Tuesday 1 May 2012

South African Trade Gap Narrows as Iron Ore Exports Surge


By Andres R. Martinez - Apr 30, 2012
Bloomberg
South Africa’s trade deficit narrowed for a second month in March as coal and iron ore exports to Asia surged, the South African Revenue Service said.

The shortfall eased to 5.5 billion rand ($710 million) from 7.5 billion rand in February, the Pretoria-based South African Revenue Service said in an e-mailed statement today. The median estimate of eight economists in a Bloomberg survey was for a deficit of 5 billion rand.

South Africa has boosted exports of coal and iron ore to meet rising demand from Asian markets, including China, the world’s biggest coal consumer. Last month’s improvement in exports may help to narrow the current-account deficit, the broadest measure of trade of goods and services, underpinning the rand.

Exports rose 9 percent to 61.3 billion rand in March from the previous month, led by a 25 percent, or 3.5 billion rand, surge in coal and iron ore shipments, the revenue service said.
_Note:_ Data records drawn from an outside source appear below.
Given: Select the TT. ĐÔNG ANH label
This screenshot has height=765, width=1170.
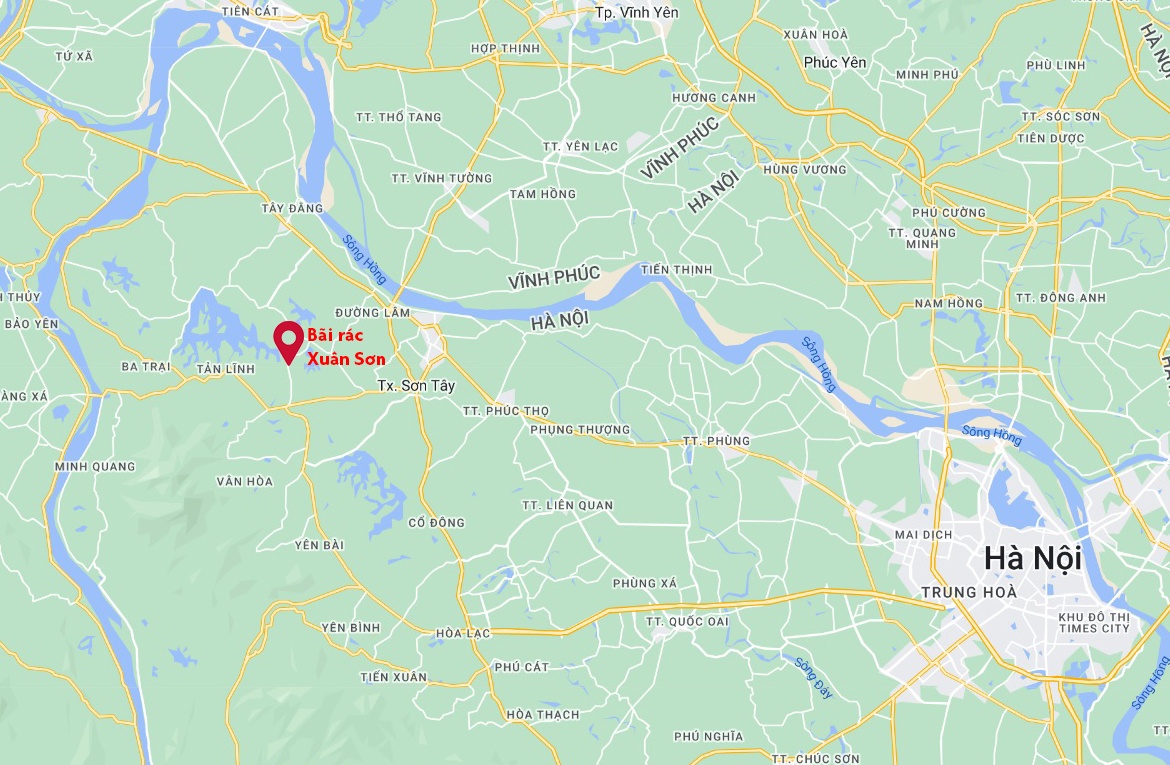Looking at the screenshot, I should pyautogui.click(x=1060, y=298).
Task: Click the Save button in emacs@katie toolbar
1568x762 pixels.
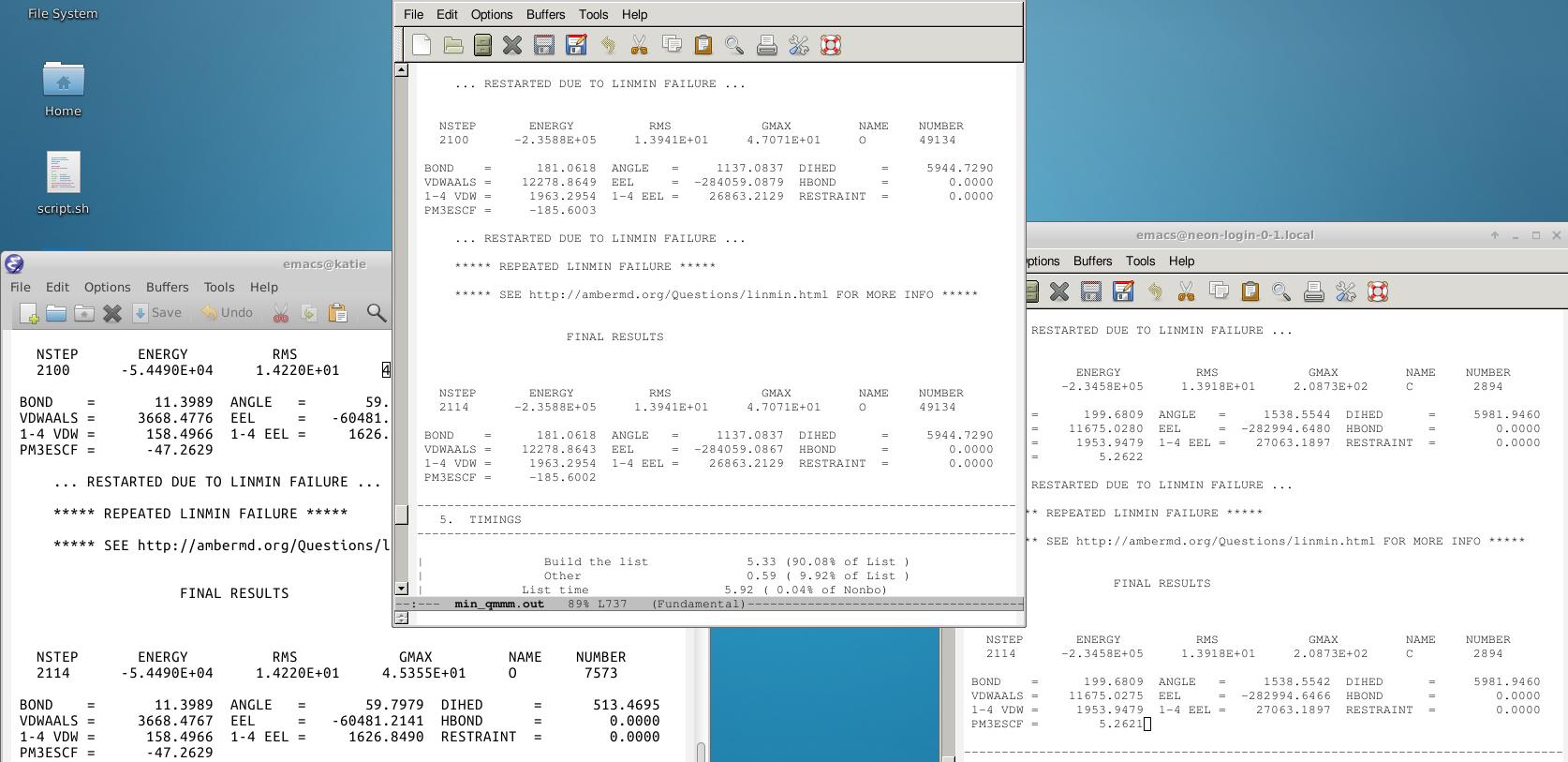Action: 156,313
Imports advanced 4.8 percent to 66.8 billion rand as machinery shipments rose 12 percent, or 1.6 billion rand.

The current-account gap eased to 3.6 percent of gross domestic product in the fourth quarter from 4.1 percent in the previous three months, the central bank said on March 19. The deficit will probably reach 4.3 percent this year, according to the government.

South Africa relies on foreign investment in stocks and bonds to finance the current-account deficit, inflows that have fluctuated this year as slower economic growth led investors to sell riskier, emerging-market assets. The rand has strengthened 3.5 percent against the dollar this year and was trading as high as 7.7259 today.

The monthly trade figures are often volatile, reflecting the timing of shipments of commodities such as oil and diamonds.